Happy Anniversary: ABC News’ “Nightline” marks its 15th anniversary on the air Friday with a one-hour special on the economic crisis in Mexico anchored from California by Ted Koppel. The program, which only a couple of years ago was threatened because only about 60% of affiliates were carrying it live after the local news, is now live on 154 stations (or 78%) across the country. A total of 222 ABC stations now carry “Nightline,” which is also doing well in the ratings.

ART

Corcoran Gets Hirshhorn Collection: Washington-based art patron and collector Olga Hirshhorn has donated her eclectic collection of more than 3,000 objects to the Corcoran Gallery of Art, the oldest art museum in the nation’s capital.
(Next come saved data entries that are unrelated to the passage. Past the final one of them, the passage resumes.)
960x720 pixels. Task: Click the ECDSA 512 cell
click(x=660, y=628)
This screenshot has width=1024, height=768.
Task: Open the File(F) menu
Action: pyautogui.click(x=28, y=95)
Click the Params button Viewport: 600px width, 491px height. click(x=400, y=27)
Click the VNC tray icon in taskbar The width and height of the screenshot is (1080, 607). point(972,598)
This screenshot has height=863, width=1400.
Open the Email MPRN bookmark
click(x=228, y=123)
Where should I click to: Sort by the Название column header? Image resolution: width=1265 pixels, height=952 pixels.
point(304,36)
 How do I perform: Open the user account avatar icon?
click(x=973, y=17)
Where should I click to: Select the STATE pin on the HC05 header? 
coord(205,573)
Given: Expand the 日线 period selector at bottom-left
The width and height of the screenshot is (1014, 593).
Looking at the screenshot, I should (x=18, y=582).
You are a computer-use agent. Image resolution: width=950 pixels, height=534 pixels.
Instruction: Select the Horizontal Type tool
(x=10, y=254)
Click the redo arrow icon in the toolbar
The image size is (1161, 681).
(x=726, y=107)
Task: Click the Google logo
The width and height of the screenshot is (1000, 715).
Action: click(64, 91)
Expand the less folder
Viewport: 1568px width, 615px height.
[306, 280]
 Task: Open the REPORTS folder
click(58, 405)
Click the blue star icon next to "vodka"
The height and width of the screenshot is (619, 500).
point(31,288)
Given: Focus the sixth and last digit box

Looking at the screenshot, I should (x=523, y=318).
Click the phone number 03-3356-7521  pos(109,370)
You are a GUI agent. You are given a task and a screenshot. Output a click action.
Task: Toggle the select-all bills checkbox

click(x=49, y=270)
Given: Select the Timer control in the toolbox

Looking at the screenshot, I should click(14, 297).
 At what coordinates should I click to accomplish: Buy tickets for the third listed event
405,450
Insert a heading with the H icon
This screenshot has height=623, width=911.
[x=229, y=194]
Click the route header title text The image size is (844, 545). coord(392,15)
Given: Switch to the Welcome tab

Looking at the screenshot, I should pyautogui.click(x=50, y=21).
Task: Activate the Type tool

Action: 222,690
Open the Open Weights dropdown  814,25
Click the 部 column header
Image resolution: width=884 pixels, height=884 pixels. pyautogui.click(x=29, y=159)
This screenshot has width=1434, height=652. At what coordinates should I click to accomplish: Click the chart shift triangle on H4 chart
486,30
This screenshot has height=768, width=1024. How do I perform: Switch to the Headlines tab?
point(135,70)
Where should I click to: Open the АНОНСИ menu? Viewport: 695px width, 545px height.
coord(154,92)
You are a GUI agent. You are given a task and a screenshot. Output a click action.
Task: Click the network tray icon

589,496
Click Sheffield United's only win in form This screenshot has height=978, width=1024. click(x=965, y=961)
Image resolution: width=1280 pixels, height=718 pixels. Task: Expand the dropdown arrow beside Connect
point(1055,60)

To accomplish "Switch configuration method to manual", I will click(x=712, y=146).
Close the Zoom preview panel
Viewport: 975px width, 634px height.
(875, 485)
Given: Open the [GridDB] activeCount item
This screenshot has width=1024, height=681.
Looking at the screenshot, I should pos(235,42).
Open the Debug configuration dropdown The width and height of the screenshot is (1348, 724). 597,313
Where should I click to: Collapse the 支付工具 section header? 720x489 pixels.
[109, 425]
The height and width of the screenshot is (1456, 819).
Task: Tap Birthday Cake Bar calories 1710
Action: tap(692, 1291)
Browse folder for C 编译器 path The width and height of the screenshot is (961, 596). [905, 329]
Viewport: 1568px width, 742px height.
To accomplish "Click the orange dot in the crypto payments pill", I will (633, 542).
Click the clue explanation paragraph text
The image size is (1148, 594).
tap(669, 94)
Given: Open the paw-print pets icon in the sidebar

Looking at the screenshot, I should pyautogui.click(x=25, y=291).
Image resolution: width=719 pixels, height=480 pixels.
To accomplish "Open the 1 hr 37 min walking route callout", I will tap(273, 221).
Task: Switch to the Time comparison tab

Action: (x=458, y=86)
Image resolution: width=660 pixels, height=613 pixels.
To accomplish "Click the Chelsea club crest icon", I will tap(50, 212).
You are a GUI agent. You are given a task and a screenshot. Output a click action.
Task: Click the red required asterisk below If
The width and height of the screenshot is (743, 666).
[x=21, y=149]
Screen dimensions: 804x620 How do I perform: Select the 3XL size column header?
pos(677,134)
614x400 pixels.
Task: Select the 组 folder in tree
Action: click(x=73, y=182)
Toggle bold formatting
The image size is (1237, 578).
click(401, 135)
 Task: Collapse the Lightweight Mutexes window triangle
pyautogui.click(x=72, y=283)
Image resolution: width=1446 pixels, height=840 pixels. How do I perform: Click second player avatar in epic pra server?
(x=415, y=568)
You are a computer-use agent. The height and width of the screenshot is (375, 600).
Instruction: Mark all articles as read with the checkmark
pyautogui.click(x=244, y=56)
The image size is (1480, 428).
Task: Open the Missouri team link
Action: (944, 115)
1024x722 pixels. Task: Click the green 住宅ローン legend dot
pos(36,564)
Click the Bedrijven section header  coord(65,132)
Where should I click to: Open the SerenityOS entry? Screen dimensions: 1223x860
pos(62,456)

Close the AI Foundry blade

A longtime patron of the Corcoran, Hirshhorn began collecting in the 1940s and became a more active acquisitor after her marriage in 1964 to Joseph Hirshhorn, who has since died but whose monumental art collection forms the basis of the Smithsonian Institution’s Hirshhorn Museum and Sculpture Garden. The gift to the Corcoran includes 700 works by 19th- and 20th-Century European and American artists, decorative and folk art, posters, photographs and ethnic artifacts from Asia, Africa, Canada and the South Pacific.

CHARITIES

Hollywood Helps Folds: Hollywood Helps, the entertainment industry service organization that aided industry members with AIDS, has disbanded due to fund-raising difficulties. The group, founded in 1988 by industry organizations and labor groups including the Screen Actors Guild and American Federation of Television & Radio Artists, had raised an estimated $500,000 throughout the years. Funds left in the group’s treasury will be distributed to industry members living with AIDS through Aid for AIDS. Several other entertainment industry-based AIDS groups, including Hollywood Supports, will remain in business.

QUICK TAKES

Both Paramount Pictures and special effects wizards Industrial Light and Magic vowed Wednesday to fight what they called a “baseless” Chicago lawsuit filed by Illinois inventor Richard Bloomstein, who claims he invented and patented a technique that made it appear as if Tom Hanks’ character in “Forrest Gump” was conversing with former President John F. Kennedy, ex-Beatle John Lennon and others. . . . Actress Glenn Close announced her engagement Wednesday to Steve Beers, a carpenter on Close’s Broadway show “Sunset Boulevard.” The couple met in early 1994 when “Sunset Boulevard” opened in Los Angeles. . . . Paramount Pictures has announced plans for an eighth “Star Trek” movie, with filming slated to begin in 1996. Rick Berman, who produced and co-wrote “Star Trek Generations,” will return for the same duties. . . . The MTV Movie Awards, the cable channel’s annual fete recognizing such categories as best on-screen kiss, most desirable male and female and best villain, will be taped in Los Angeles on June 10 for broadcast on the cable station June 15.